▸ Description of the task: The entries below hold a line with "You are a computer-use agent." and a line with "The width and height of the screenshot is (820, 431).". Return those lines and all that lie between them, exactly and only.
++++
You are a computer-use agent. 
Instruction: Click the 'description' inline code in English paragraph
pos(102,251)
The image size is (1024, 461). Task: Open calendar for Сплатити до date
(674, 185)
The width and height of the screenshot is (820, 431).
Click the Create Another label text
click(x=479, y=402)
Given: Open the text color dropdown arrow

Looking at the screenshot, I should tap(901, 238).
++++
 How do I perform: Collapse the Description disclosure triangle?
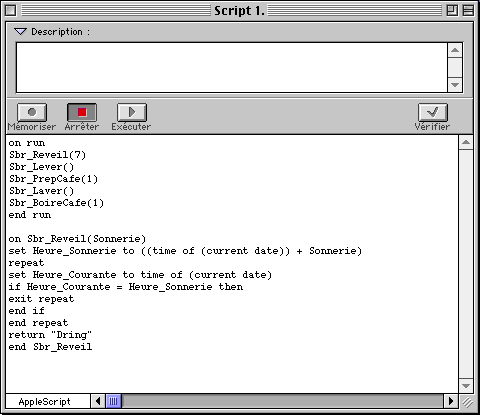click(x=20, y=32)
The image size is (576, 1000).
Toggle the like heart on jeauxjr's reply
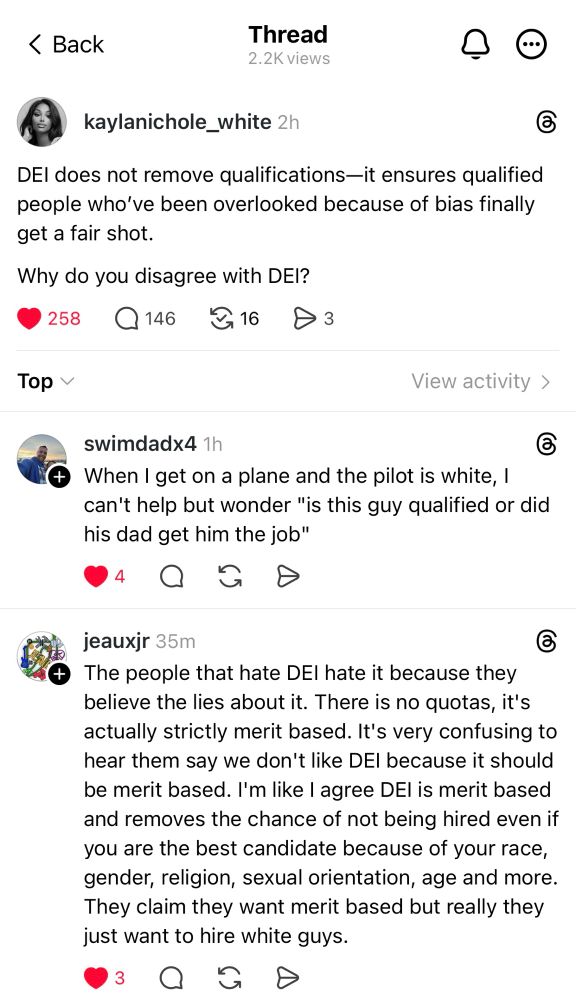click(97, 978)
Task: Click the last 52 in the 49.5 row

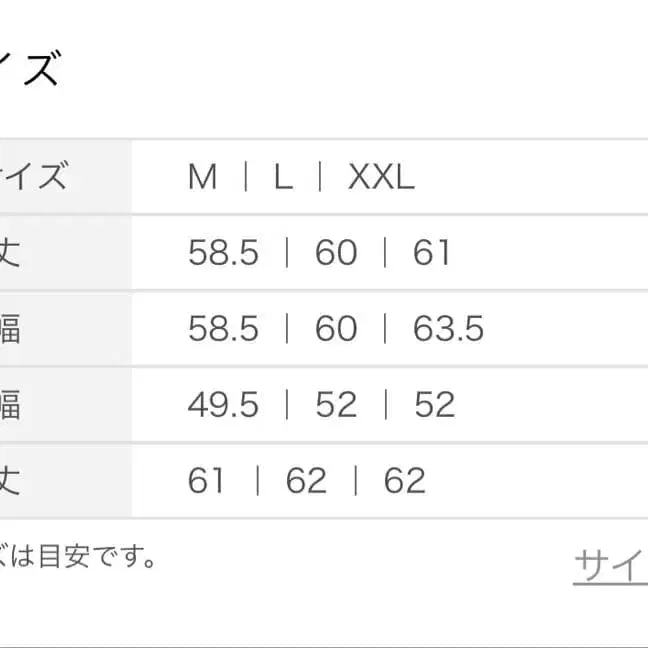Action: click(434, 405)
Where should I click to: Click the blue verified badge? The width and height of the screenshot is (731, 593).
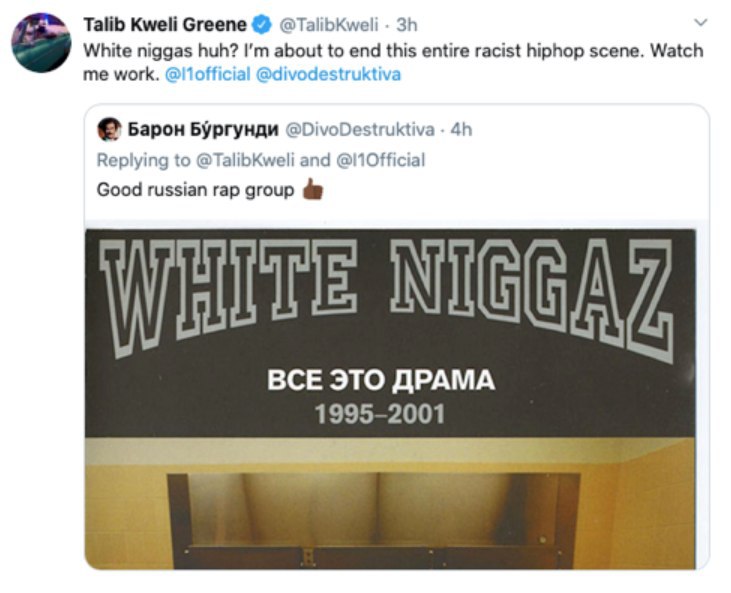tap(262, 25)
++++
▸ Exercise output:
You are a computer-use agent. 
Instruction: Click the 'description' inline code in English paragraph
pos(102,251)
The image size is (1024, 461). Task: Open calendar for Сплатити до date
(674, 185)
The width and height of the screenshot is (820, 431).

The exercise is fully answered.